Anche in questo caso, però, la discrezionalità è mutuata, in quanto il Comune non può superare l’aliquota dello 0,8%.
A differenza dell’addizionale regionale, quella comunale viene versata in acconto e saldo, ove l’acconto è stabilito nella misura del 30% dell’addizionale ottenuta applicando le aliquote di riferimento al reddito imponibile dell’anno precedente.
L’acconto viene versato in un massimo di 9 rate mensili a partire dal mese di marzo, mentre il saldo viene trattenuto al lavoratore dipendente in un numero massimo di 11 rate, a partire dal periodo di paga successivo alle operazioni di conguaglio e non oltre quello relativamente al quale le ritenute sono versate nel mese di dicembre.

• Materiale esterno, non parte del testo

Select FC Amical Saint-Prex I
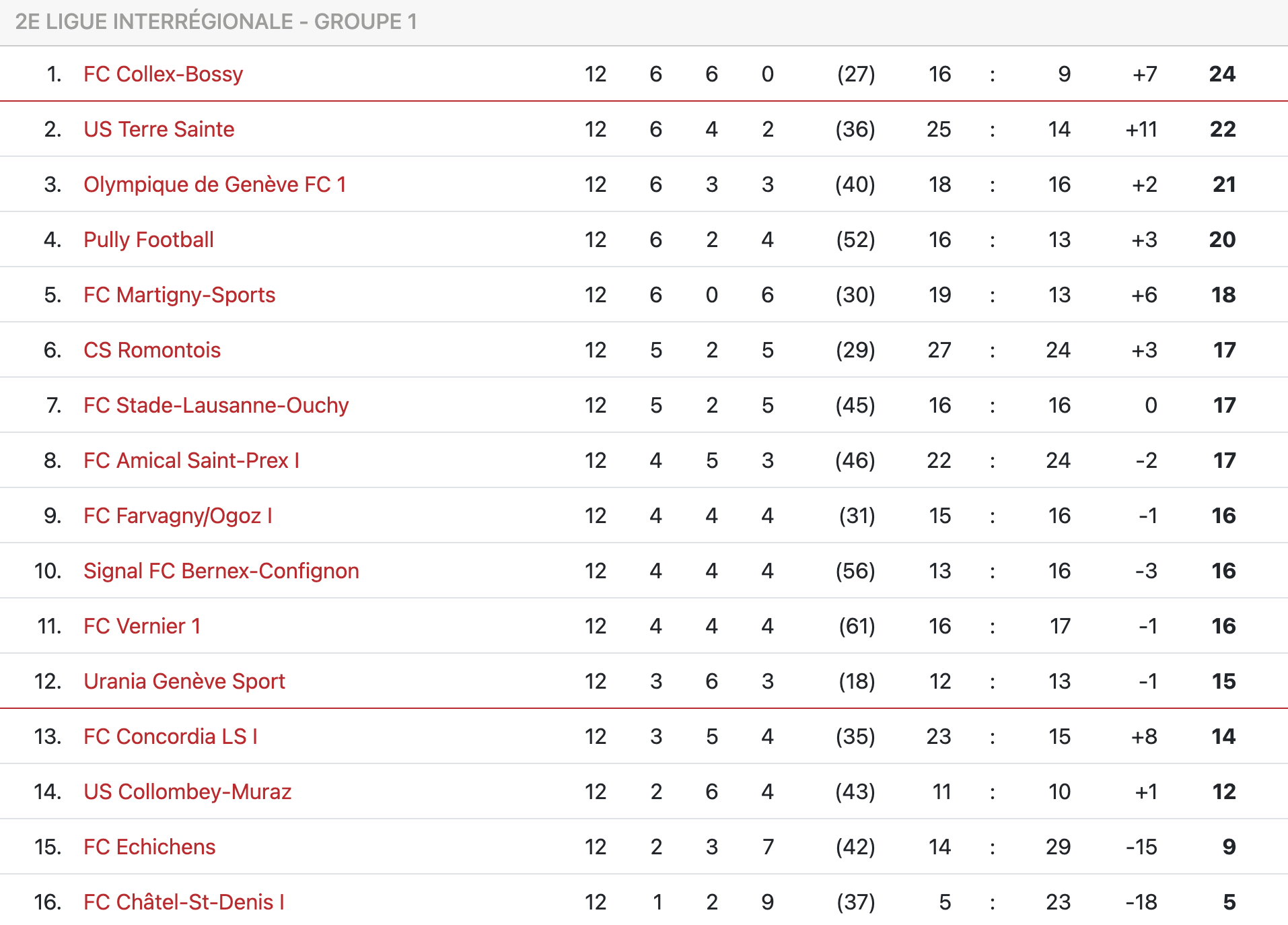1288x925 pixels. (191, 460)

La base imponibile su cui calcolare l’addizionale è il reddito complessivo al netto degli oneri deducibili. Da ciò ne deriva che non si tiene conto dei carichi di famiglia, in quanto si passa da un sistema di deduzioni ad un sistema di detrazione per i familiari a carico.
È, infine, facoltà del Comune prevedere delle soglie di reddito di esenzione.
Anche per queste imposte, i versamenti devono essere fatti tramite Modello F24.
L’impresa effettua le ritenute per addizionali comunali per euro 200 sul reddito corrisposto ai lavoratori dipendenti nel mese di settembre.
SP | D.14 | Personale c/retribuzione | 200 | |
SP | D.12 | Erario c/addizionali comunali | 200 |
Versamenti - Il datore di lavoro assume la qualifica di sostituto di imposta, dovendo trattenere i contributi e le imposte dovute dai lavoratori dipendenti, provvedendo, successivamente, al loro versamento.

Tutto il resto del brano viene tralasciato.